Further medical documentation indicated that the risk to the worker could be predicted with the testing. On June 7, AHS made three offers of accommodation – a return to her regular building with a visual inspection only, a review of current vacancies without any testing, or a return to work with personal protective equipment (PPE) such as a respirator.
The worker asked for clarification of the PPE proposal and proposed remote work involving the province’s health link telephone line. She reiterated that ERMI and HERTMI-2 testing was non-invasive and would allow her to return to work if the risk wasn’t coming from the building, or to identify a safe workplace.

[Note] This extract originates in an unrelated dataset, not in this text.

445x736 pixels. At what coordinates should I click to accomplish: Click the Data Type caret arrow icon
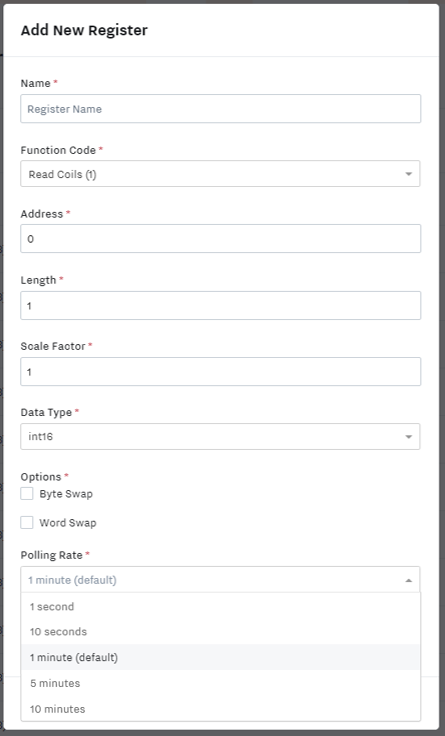408,437
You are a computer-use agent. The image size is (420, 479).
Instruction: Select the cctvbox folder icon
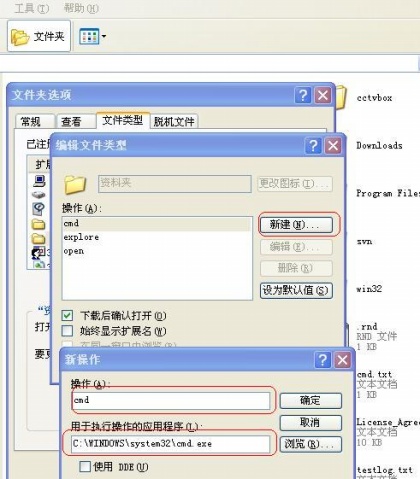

The two sides were unable to reach an agreement and the worker’s employment was terminated. The worker made a discrimination complaint, alleging that AHS failed to accommodate her physical disability. AHS argued that its actions were reasonable and justifiable, as the worker didn’t co-operate in the search for ways to accommodate her.
The tribunal noted that CIRS was not a common illness and her symptoms were not well-known, so it wasn’t surprising that AHS didn’t have a standard policy to deal with it. In addition, it made sense that the ERMI and HERTSMI-2 testing methods were also uncommon and still being debated in the medical community.
However, the tribunal found that the debates over the validity of the tests were not reason to reject them. There was no evidence that they would impact operations and the worker and her medical documentation explained how they would be conducted and how they would help in accommodation. In addition, although AHS said that they didn’t want to conduct such testing in a building that it didn’t own, there was no evidence that it requested permission from the landlord and was refused, said the tribunal.
The tribunal also found that there was no evidence that the testing would pose any risk to other employees, despite AHS expressing concern over health and safety issues.
The tribunal also had difficulty with AHS’ argument that the worker didn’t co-operate in the accommodation process. There was regular back-and-forth communication and the worker provided medical evidence supporting her position on more than one occasion. The communication continued until they reached a stalemate, the tribunal said.
The tribunal noted that late in the game, AHS offered an option of the worker using PPE at work. This was not based on any information from the worker’s doctors and AHS acknowledged that it was based on the opinion of the manager of the workplace health and safety department who had no medical background. Making this offer without checking with the medical professionals who made the recommendation of accommodation in the first place was not consistent with the accommodation process, the tribunal said.
The tribunal found that the worker tried to address misconceptions that AHS had, but AHS “seemed stuck in their position that the offers being presented… were reasonable.” The medical information indicated that testing would help the worker return to work and was non-invasive to AHS operations, but AHS continued to refuse and make accommodation offers that didn’t follow the medical recommendations, said the tribunal in finding that AHS didn’t meet its duty to accommodate to the point of undue hardship.
The tribunal determined that the worker established that she would return to work, but AHS deprived her of an opportunity to work, and the worker’s disability was a factor. See Prescot v. Alberta Health Services, 2023 AHRC 30.